The Indians at these agencies have been kept in a state of constant agitation for more than a year by the singular delay of Congress in making appropriations for the Indian service, and by the scantiness of the appropriations when made. For the Malhewr Agency in Oregon, the Indians of which have gone to war, the appropriation was $50,000 in 1873, and $40,000 for the two successive years; but in 1876 it was reduced to $25,000, and in 1877 to $20,000. The agent begged that if Congress intended to persist in this course it would build a saw and grist-mill for the Indians, but it was not done. At the Fort Hall and Lemhi Agency in Idaho, where the present uprising began, the Indians were nearly starved by the government. About 500 had to leave Fort Hall to hunt up a subsistence for themselves; and last May the agent at Lemhi was studying how to remove the band to a new location, to protect it from the government. The outbreak on the part of the Nez Percès, a year ago, did not affect these Indians at the time. They all remained quiet and loyal, but they have had their own troubles since, and have grown impatient at the failure of the government to feed them.

The present outbreak began the latter part of May, when Buffalo Horn, a noted scout, took out 200 Bannocks, and camped in the lava beds between Big Camas Prairie and Snake River, in the southern part of Idaho. The news of this rising spread over Idaho and Eastern Oregon very quickly, and, in a fortnight’s time, all the Indians of that region were in a state of excitement, and began raiding the valleys and driving off and killing stock by the hundred head. The United States troops in that region consisted of a few companies of cavalry and infantry, scattered about the two territories at the military posts. This was an insufficient protection, and the citizens of Boise City, in Idaho, Walla-Walla, in Oregon, Camp Harney and elsewhere, formed themselves into volunteer companies for active operations. About June 1, Colonel Bernard, with seventy cavalry and twenty citizens, started on a forced march to Big Camas Prairie. The Indians did not await them there, but began moving westward along Idaho River in straggling bands, dining off the stock and killing occasional settlers on the march. Howard sent orders at once to Bernard to return, which he did, pursuing the Bannocks into the Owyhee country in the southeast corner of Oregon. One incident of this movement on the part of the Indians was a fight between seventeen citizens and about 100 Indians, about June 6, in which two volunteers and eight Indians were killed.

A concentration of Indians took place in Southeastern Oregon, and, on June 23, Bernard came upon a camp of them 1,500 strong.

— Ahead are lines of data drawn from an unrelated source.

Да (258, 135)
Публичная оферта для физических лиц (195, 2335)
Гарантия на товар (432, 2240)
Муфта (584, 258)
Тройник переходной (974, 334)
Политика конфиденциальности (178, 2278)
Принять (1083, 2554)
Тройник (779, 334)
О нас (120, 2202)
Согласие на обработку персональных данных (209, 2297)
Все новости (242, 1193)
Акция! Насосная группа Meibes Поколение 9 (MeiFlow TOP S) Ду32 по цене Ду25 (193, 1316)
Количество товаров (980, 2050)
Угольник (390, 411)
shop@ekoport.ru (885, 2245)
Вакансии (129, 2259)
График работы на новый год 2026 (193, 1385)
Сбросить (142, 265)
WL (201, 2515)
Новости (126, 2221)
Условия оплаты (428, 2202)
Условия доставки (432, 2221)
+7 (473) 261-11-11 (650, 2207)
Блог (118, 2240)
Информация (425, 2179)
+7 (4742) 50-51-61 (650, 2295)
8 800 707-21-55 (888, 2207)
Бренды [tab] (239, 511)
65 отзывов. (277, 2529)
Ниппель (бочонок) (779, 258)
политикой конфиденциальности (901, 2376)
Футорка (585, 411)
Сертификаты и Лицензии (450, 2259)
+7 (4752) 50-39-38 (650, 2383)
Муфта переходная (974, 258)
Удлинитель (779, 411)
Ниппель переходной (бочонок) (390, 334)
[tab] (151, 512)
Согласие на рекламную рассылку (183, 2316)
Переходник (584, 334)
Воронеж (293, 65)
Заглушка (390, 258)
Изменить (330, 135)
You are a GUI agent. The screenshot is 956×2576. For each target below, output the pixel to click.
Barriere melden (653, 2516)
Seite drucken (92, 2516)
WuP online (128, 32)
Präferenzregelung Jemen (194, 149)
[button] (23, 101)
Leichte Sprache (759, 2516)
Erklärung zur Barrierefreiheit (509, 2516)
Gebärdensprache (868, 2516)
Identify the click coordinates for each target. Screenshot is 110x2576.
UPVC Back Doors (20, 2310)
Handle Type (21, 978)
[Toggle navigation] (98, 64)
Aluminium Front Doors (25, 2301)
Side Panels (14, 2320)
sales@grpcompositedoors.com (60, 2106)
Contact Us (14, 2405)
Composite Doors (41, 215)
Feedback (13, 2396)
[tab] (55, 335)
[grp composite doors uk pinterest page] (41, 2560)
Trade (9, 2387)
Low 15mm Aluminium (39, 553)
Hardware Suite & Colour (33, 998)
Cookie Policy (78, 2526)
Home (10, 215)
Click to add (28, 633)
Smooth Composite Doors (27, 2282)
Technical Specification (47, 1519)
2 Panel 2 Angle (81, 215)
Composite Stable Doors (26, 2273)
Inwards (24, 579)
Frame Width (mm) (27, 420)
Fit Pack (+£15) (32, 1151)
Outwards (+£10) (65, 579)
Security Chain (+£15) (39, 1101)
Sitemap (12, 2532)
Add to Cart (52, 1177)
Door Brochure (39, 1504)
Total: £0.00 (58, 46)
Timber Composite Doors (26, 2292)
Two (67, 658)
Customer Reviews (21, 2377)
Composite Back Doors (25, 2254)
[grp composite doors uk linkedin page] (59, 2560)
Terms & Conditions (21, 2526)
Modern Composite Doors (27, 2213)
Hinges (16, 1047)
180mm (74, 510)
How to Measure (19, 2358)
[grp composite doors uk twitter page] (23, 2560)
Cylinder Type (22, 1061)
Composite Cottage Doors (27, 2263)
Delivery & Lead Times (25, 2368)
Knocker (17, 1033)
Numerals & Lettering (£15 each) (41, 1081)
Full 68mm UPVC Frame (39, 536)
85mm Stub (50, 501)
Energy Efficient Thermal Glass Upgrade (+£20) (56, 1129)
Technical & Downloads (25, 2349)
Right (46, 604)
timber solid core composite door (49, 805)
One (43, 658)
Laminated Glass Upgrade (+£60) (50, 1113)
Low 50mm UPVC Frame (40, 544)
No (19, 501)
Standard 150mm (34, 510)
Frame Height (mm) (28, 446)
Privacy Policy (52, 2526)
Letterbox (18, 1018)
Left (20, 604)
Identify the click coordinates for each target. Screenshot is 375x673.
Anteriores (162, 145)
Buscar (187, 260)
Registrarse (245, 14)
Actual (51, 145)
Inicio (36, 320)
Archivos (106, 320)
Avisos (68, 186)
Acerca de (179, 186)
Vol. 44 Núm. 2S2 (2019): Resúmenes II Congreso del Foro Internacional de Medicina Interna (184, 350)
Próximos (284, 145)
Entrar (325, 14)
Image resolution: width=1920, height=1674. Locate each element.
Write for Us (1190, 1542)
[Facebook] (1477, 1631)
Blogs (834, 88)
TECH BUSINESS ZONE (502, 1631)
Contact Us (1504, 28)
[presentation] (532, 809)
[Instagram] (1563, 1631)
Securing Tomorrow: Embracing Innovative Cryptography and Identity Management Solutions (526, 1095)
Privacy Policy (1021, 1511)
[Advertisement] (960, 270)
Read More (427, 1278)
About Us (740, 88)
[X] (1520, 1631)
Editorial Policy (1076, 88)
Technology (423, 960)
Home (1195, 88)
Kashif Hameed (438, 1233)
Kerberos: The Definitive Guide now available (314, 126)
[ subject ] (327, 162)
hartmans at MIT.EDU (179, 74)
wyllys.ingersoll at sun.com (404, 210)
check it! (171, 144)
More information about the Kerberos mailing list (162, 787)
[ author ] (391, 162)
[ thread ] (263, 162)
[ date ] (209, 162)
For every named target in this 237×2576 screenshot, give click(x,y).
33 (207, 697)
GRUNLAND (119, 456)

He had only 200 men, but he surprised the camp, routed it and chased the band for ten miles. A large number of Indians were killed. Bernard lost four killed and three wounded. The savages retreated to Stein’s Mountain. General Howard arrived on the field after the fight, with Miles and Downey, having marched forty-five miles a day to catch up with Bernard. From Stein’s Mountain the Indians moved northward toward Camp Harney and Canyon City. They attacked neither place, but concentrated on John Day River, where they are in camp, 1,500 strong, according to the dispatches printed above.

The other band of hostile Indians is on what is called Camas Prairie, north of the Salmon river, in Central Idaho, the scene of the outbreak by Joseph’s band of Nez Percès last year. The dispatches just received state that this party is composed chiefly of Snakes, and is about 1,000 strong.

The Klamaths at the agency in Southwestern Oregon began to commit depredations about June 25. The band then numbered about 800.

—Some of those most intelligent in Indian affairs believe that a general Indian war is an impossibility, unless the General Government shall adopt some strangely unwise and hostile policy. Even then the various tribes would not unite, but fight independently, so much stronger are their mutual antipathies and feuds than their hatred of the whites.